If we never get out from under the Novel Coronavirus we'll never again get to photograph commercially the way we were doing it in the pre-virus days. If we can't go back I'll quickly sell off all the stuff I've accumulated with the exception of the fp and the 45mm. And maybe I'll pick up a second fp just for luck. Two identical Sigma fp cameras and matching 45mm lenses. Identical twins.
But why two? Because, realistically, we'll get through this pandemic. At least most of us will. If Belinda and I are part of the lucky survivors there's so much pent up travel desire I can't think I'll ever want to go back to working for clients. And if we're traveling all over the place I don't want to stand in front of a beautiful subject and have a camera stop working. That happened to me before on a vacation in the 1980's and it wasn't fun. I want to have the assurance that I'll be able to go back to my hotel room and pull an identical camera out of the luggage, toss the same memory cards in it and be back out taking photographs immediately. It's like taking a long road trip. You probably wouldn't venture across the desert unless you had some extra drinking water in your car and a spare tire. Think of the second camera and lens as your spare tire.
But, if I were to distill down all the gear, based on everything I've learned about photography since 1978, I would want one or two more lenses to include in the luggage as we wend our way around the world.

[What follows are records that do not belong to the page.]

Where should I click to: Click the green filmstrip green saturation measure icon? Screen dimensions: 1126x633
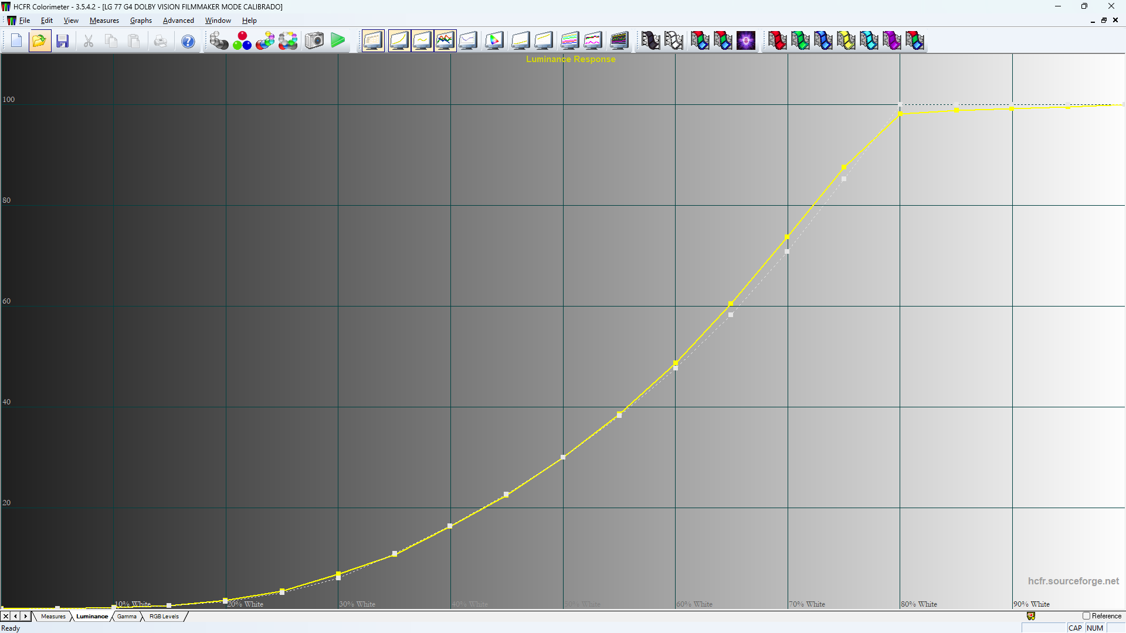tap(801, 40)
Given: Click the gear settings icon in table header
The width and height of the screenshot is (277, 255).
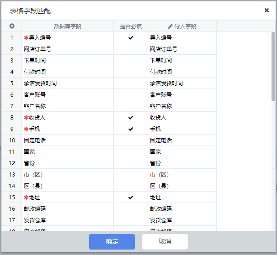Looking at the screenshot, I should pyautogui.click(x=12, y=26).
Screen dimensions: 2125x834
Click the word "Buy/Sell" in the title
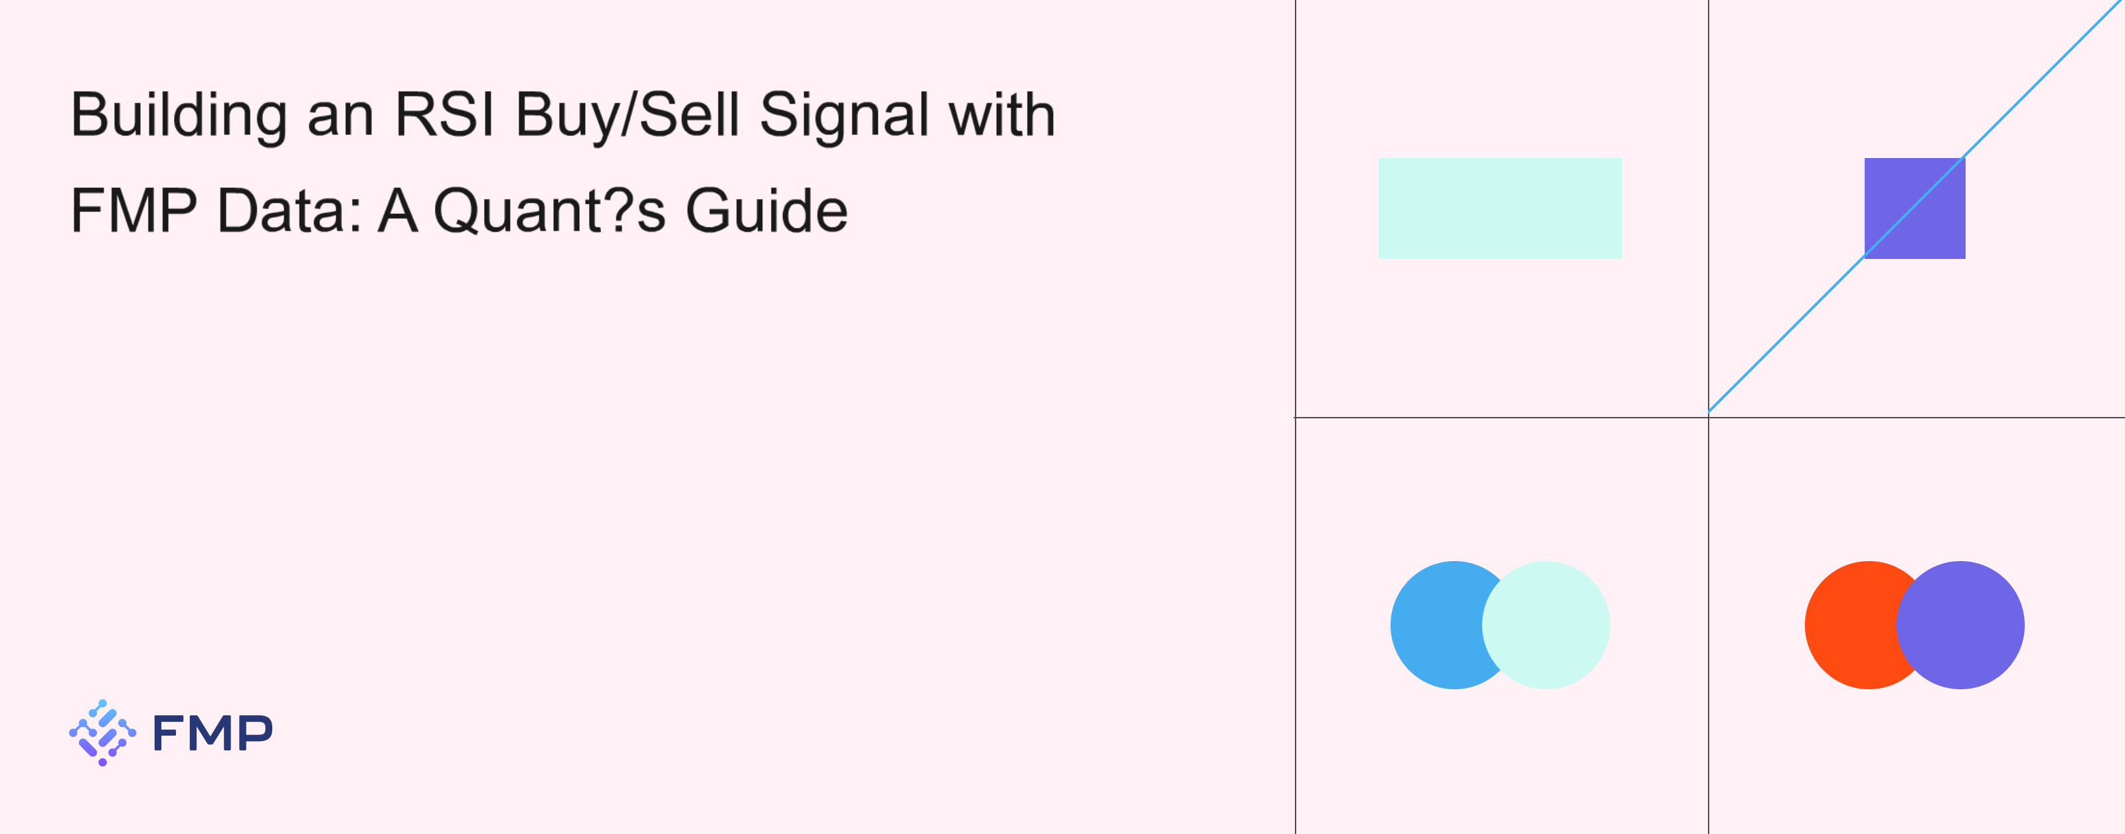[627, 116]
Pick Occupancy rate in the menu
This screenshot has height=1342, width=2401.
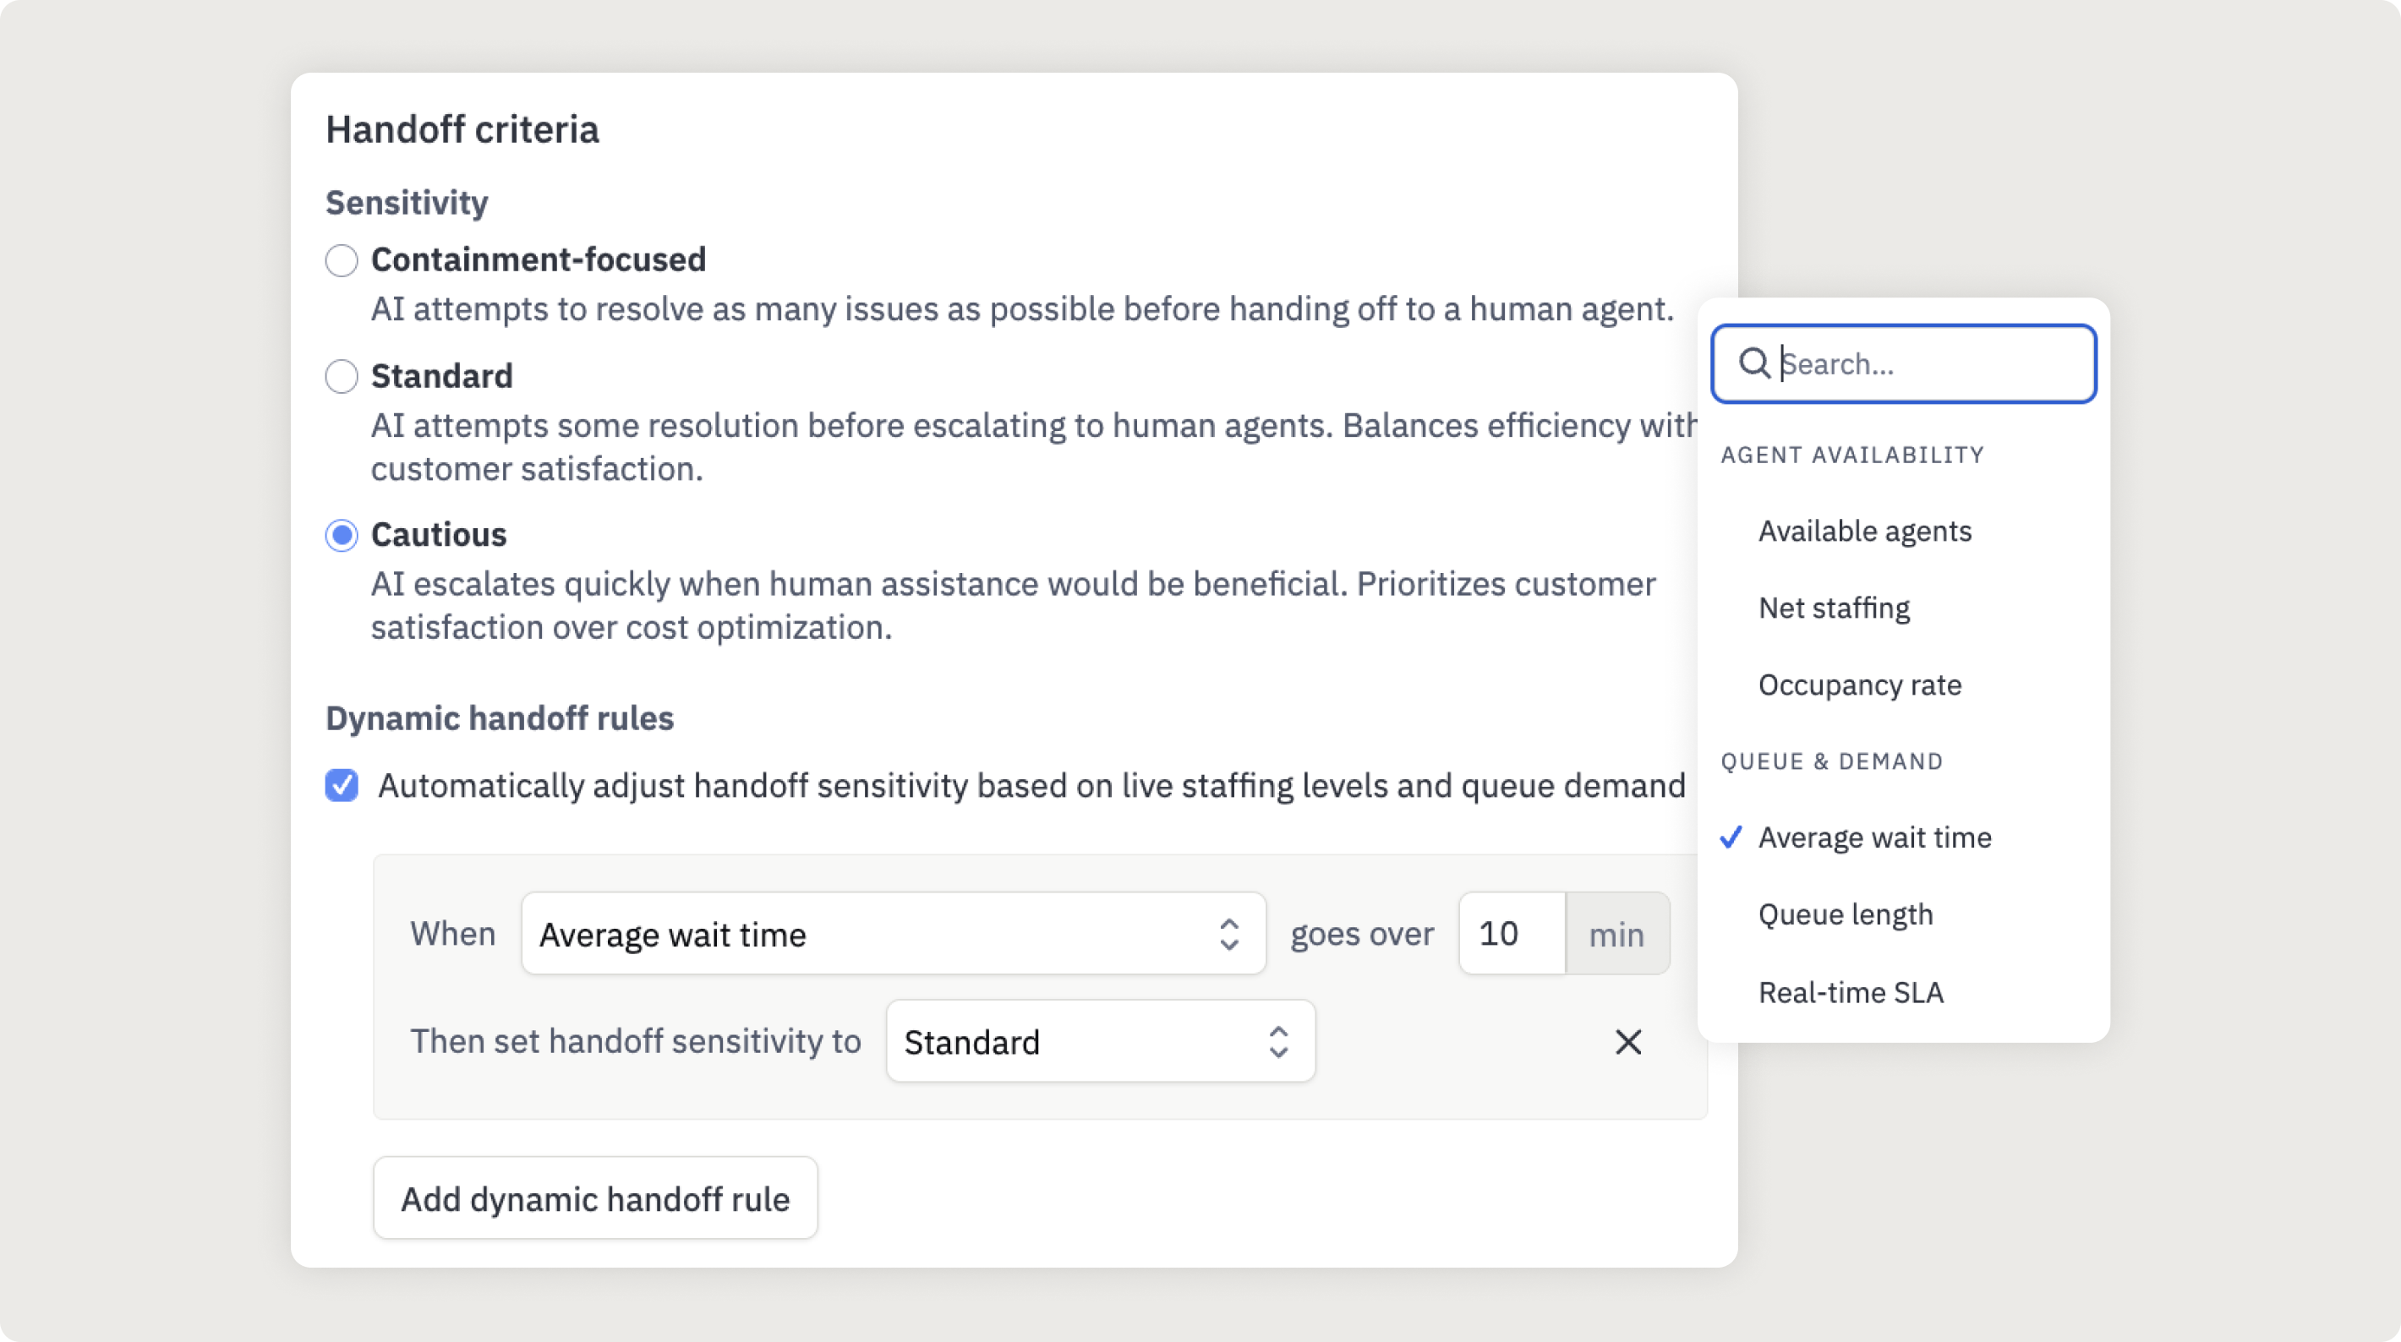point(1859,685)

The first would be a 75mm f2.8 that's about the size and design of the current 45mm lens. I don't need super speed but I'd love the same kind of design parameters when it comes to imaging. With a 24 megapixel sensor the 75mm would be long enough for most stuff since I could crop up to half the frame and still have good results.
The second lens would be a similarly sized 21mm for those rare times when my back is up against the wall and there's still a little more I'd like in the frame. Plus, I like the eccentricity of the 21 versus the ubiquitous 20mm or even more cloying 24mm. And, you could make my 21mm an f4.0 or even f4.5 if you wanted to....as long as you kept it small and sharp.
Ah. Canon. Why can't you make one of these as a digital camera?
It was absolutely perfect in its time. I'd buy two and never look back.
Custom gaffer tape added by a younger Kirk....
Ian Fleming once wrote that worry is a price we pay for something which we may never receive.
He also wrote, about James Bond's life: "It reads better than it lives."
Perhaps a non sequitur but perhaps not.